_Your goal_
Within the material below, transcribe exactly the lines from the one holding "[Show Options] (603, 1354)" through the one holding "[Search] (352, 75)", keeping both ends and skipping the rest.

——

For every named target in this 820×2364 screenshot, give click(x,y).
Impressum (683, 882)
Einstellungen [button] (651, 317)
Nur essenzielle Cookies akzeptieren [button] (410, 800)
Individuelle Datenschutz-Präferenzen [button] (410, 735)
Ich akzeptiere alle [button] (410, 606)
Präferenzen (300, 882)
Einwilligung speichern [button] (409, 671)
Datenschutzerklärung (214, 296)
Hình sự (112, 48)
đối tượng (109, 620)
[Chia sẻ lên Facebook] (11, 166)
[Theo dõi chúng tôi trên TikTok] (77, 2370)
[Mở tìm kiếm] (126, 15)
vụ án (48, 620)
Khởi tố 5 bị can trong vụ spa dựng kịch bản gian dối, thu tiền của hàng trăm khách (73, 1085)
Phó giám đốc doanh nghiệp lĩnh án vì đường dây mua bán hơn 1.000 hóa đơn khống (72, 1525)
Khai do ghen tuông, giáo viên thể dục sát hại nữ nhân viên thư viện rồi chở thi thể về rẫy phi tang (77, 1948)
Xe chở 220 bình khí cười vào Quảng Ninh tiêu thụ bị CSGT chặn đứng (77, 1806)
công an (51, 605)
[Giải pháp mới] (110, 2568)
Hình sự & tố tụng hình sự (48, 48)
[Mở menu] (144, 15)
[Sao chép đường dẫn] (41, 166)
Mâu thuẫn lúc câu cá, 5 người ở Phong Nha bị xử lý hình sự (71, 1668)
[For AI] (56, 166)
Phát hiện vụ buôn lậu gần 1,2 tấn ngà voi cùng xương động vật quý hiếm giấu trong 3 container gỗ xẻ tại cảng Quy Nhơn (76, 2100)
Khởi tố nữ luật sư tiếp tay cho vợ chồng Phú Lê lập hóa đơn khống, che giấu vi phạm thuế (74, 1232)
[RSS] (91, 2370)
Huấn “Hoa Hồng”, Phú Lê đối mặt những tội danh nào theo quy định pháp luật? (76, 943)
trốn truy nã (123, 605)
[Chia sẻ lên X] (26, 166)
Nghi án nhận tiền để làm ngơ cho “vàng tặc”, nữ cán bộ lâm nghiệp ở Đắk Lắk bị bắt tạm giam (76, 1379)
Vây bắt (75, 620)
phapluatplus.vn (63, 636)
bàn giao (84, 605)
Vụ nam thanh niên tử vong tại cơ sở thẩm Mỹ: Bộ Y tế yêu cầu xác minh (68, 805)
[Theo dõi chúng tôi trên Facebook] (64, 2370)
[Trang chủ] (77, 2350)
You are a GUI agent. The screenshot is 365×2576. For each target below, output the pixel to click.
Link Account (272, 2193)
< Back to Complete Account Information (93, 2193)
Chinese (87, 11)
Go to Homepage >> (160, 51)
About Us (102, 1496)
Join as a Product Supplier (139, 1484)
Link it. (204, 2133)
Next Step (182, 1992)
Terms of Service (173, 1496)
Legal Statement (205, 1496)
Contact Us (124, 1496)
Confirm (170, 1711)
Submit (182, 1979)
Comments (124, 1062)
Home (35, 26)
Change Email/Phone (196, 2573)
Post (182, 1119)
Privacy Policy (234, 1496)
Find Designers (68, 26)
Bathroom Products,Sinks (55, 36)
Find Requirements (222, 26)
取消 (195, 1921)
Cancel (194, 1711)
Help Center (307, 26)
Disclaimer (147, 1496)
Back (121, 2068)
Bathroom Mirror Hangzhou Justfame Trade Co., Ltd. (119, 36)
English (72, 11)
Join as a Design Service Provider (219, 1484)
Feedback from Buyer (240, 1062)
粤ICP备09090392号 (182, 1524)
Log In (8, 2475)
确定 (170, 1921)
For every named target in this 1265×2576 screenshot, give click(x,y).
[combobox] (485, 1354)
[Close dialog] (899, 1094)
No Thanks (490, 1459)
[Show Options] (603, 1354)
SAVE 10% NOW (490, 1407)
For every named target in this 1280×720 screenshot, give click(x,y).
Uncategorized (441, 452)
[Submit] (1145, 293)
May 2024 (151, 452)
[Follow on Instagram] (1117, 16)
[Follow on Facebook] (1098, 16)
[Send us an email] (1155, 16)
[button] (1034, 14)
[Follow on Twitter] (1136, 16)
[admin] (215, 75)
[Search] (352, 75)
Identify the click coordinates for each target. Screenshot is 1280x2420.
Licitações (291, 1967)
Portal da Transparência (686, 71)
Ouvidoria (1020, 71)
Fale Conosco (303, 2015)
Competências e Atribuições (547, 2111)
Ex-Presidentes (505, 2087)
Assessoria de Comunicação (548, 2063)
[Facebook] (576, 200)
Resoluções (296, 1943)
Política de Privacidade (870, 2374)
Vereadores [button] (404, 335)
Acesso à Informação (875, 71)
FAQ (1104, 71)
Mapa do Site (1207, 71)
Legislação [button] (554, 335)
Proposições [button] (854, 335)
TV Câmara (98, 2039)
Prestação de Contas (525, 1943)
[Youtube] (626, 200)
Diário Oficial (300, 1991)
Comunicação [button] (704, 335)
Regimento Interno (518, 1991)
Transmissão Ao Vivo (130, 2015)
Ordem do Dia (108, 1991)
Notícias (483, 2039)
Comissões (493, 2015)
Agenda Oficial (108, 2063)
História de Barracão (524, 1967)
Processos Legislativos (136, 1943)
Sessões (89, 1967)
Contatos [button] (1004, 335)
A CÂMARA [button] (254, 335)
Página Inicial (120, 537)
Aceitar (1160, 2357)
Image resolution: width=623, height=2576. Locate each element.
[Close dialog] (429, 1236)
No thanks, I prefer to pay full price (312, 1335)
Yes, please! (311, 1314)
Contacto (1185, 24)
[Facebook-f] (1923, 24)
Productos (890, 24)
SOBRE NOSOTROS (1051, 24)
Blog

——

_Solution_
[Show Options] (603, 1354)
SAVE 10% NOW (490, 1407)
For every named target in this 1280×720 screenshot, give click(x,y).
Uncategorized (441, 452)
[Submit] (1145, 293)
May 2024 (151, 452)
[Follow on Instagram] (1117, 16)
[Follow on Facebook] (1098, 16)
[Send us an email] (1155, 16)
[button] (1034, 14)
[Follow on Twitter] (1136, 16)
[admin] (215, 75)
[Search] (352, 75)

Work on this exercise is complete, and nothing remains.